The researchers from the Leibniz University Hannover in Germany first noticed the Xe⋯OCS complex in their spectra when calibrating their microwave spectrometer. They thought they were measuring the spectrum of OCS; it soon transpired that the bottle of OCS had been mixed with xenon. The complex isn’t chemically bonded but is held together through weak non-covalent interactions, which had made predicting its structure difficult.

‘Computational chemistry usually gives you the equilibrium position, without any vibrational effects, while experiments almost always give you structures that are vibrationally averaged,’ explains Peter Kraus who worked on the computational elements of the research. ‘We were lucky with xenon because it has so many isotopes. You can use experimental data to back-correct for this energy difference and compare structures directly.’

An image showing a Cobra microwave spectrometer undergoing maintenance

Source: © Jens-Uwe Grabow

It all began with the Cobra microwave spectrometer undergoing maintenance

‘Once you have the structure, you can predict the spectrum, then the more accurate your structure the closer your predictions are to the actual spectra and this saves a lot of instrument time,’ says Kraus. To ensure that they obtained the most accurate structure possible, the scientists included relativistic effects in their calculations.

‘This work highlights the necessity of reliable experimental data for the correct benchmarking of theoretical quantum chemical calculations,’ comments Sonia Melandri, who studies the structure of molecules and weakly bound complexes using spectroscopy and theoretical methods at the University of Bologna in Italy. ‘By bringing together accurate structure determination obtained from microwave spectroscopy experiments and extensive quantum chemical calculations, the driving forces governing the formation of the Xe⋯OCS complex can be critically evaluated.’

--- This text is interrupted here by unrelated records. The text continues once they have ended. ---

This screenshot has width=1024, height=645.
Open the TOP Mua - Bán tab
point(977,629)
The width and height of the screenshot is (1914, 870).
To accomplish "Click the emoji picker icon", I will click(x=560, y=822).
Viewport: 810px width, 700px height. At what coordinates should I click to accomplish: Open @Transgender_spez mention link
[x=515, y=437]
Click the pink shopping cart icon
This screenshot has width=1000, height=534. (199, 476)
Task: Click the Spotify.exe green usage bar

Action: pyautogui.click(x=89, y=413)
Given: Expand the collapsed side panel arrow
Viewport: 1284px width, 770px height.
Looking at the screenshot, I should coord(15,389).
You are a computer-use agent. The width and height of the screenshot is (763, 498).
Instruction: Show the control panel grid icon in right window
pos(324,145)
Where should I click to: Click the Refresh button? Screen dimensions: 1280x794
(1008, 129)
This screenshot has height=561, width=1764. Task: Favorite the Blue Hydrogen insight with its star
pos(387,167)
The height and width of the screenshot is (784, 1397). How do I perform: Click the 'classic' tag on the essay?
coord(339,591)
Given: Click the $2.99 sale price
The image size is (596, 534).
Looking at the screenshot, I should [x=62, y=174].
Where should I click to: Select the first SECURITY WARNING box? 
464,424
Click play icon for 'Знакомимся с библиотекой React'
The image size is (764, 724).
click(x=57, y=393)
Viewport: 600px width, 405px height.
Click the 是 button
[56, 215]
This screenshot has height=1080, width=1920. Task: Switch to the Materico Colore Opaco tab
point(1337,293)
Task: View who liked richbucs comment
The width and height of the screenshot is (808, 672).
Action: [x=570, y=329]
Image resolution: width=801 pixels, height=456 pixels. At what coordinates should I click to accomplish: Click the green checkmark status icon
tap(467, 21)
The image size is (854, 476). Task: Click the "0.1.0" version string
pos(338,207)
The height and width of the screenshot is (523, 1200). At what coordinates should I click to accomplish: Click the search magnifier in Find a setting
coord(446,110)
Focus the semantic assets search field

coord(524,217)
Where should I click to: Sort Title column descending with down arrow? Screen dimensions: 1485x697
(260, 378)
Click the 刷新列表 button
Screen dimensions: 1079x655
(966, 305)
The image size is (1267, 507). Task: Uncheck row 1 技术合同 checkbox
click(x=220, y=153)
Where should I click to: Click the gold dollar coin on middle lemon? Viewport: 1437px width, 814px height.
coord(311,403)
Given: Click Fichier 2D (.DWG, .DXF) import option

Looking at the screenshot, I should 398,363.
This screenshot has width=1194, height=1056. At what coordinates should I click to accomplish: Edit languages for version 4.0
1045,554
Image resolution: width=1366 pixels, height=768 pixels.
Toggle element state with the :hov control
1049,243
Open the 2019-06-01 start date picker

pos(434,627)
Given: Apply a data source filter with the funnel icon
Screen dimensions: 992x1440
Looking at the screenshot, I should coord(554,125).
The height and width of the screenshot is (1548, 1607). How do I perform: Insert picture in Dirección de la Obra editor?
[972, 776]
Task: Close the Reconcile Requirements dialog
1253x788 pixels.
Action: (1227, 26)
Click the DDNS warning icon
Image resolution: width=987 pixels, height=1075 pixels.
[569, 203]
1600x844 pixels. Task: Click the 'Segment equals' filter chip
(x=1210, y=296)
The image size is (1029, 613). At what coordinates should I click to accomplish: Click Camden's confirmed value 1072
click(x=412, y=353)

An image showing equilibrium structures of the Xe⋯OCS complex

Source: © Peter Kraus/Leibniz University Hannover

This shows the fully-experimental (rm(2)), the semi-experimental (reSE), and the fully-theoretical (reMP2+δ(T)) equilibrium structures of the Xe⋯OCS complex. Covalent bonds are shown as grey lines. The xenon atom is held in place by non-covalent interactions with the OCS molecule. The reSE and rm(2) structures are the most different, while the reMP2+δ(T) structure sits between the other two

‘Clearly, intermolecular interactions are of great importance, yet there is still much to learn from simple systems,’ adds Helen Leung, who researches interactions between non-chemically bonded molecules via rotational spectroscopy at Amherst College in Massachusetts, US. ‘Although there is no substitute for a complete experimental characterisation of a system, sometimes this is not available. This study beautifully illustrates how experiment and theory can complement each other and work together in advancing our understanding of chemical systems.’

By combining this latest finding with existing structure predictions for non-covalent complexes, Kraus hopes to create a database of valuable reference data that can train new functionals (mathematical expressions to describe the electron density of a system) and help scientists understand systems with similar interactions.